2. Cartesian Anxiety

In the 1980s, Richard J. Bernstein, the American pragmatic philosopher, revealed that philosophers repeatedly fell into Cartesian anxiety at the ontological level. First of all, it should be clear that Cartesian anxiety does not mean starting with Descartes, nor does it mean that Descartes and the philosophers after presented the same kind of anxiety. As Bernstein pointed out, Cartesian anxiety is mainly a construct, which helps us to better grasp the topic he proposed, namely, philosophers repeatedly fall into the disputes between objectivism and relativism at the cognitive level, which is not a problem of epistemology but ontology.

Descartes has the reputation of the father of modern philosophy, and the two “self-evident” principles, the metaphor of the foundation and for the conviction that the philosopher’s quest is to search for an Archimedean point upon which we can ground our knowledge, come from him. The first Meditation introduces the metaphor. “It is now some years since I detected how many were the false beliefs that I had from my earliest youth admitted as true, and how doubtful was everything I had since constructed on this basis; and from that time I was convinced that I must once for all seriously undertake to rid myself of all the opinions which I had formerly accepted, and commence to build a new from the foundation, if I wanted to establish any firm and permanent structure in the sciences.” (Descartes, 2008: p. 1) It shows that reason itself has become the authority of Descartes. On the one hand, “I detect” is perceived and has nothing to do with others; on the other hand, establishing “stable and eternal structure” for science is one’s own task and has nothing to do with others. The reason why science is different from the opinions that can be doubted is that science has a foundation without the opinions, and it can get rid of the opinions and start again. In his second Meditation, Descartes states: “Archimedes, in order that he might draw the terrestrial globe out of its place, and transport it elsewhere, demanded only that one point should be fixed and immoveable; in the same way I shall have the right to conceive high hopes if I am happy enough to discover one thing only which is certain and indubitable.” (Descartes, 2008: p. 17) Here Descartes proposes the task of finding the intellectual Archimedes point, and explicitly sets it as “certain and indubitable”. Although Descartes himself has room for further exploration of the Archimedes point of philosophy whether it is the cogito or God, his metaphor of the foundation is certain.

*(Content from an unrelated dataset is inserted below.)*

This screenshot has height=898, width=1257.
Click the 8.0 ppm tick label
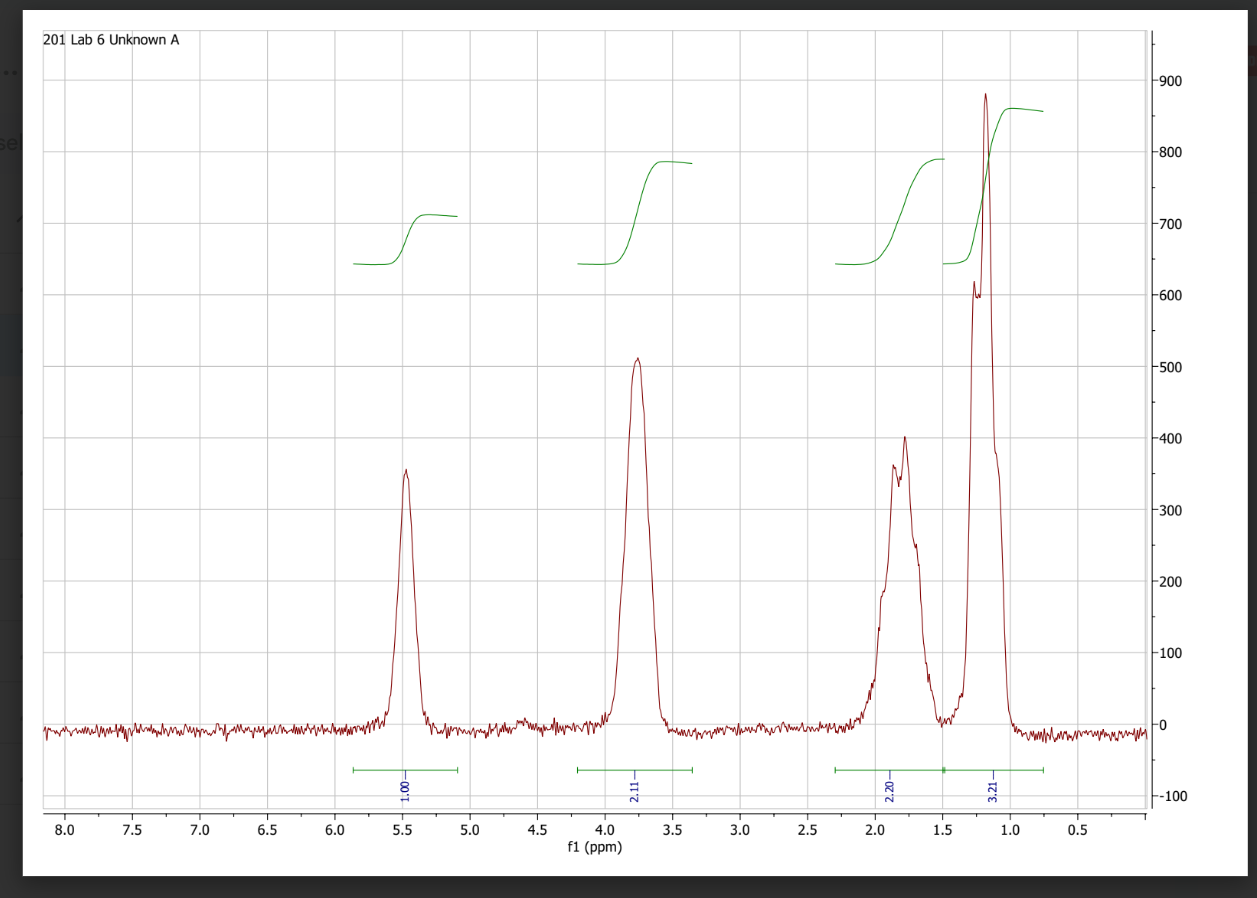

Descartes’ affirmation of rational authority, and derogatory of the opinions, encouraged a large number of philosophers. “The Meditations has been read as the great rationalist treatise of modern times. Its potentially radical implications have inspired many because of Descartes’ demand that we should not rely on unfounded opinions, prejudices, tradition, or external authority, but only upon the authority of reason itself.” (Bernstein, 1983: pp. 16-17) Although philosophers since Descartes have rarely accepted his specific claims, it is clear that the issues, metaphors and questions left by Descartes have been at the heart of philosophical discussions. For example: the foundations of knowledge and science; the dualism of the mind and body; the knowledge of “ourselves” about the “external world”; how the mind “represents” the world; the essence of consciousness; the question of nature and freedom; and so on. As Bernstein said, for all these questions, philosophers are used to examine only from the aspect of Descartes’ argument, that is, to emphasize only the legitimacy of the argument in philosophy. But there is another aspect of Descartes, which is also rarely valued by philosophers throughout Meditations, the ontological aspect that Cartesian anxiety reveals.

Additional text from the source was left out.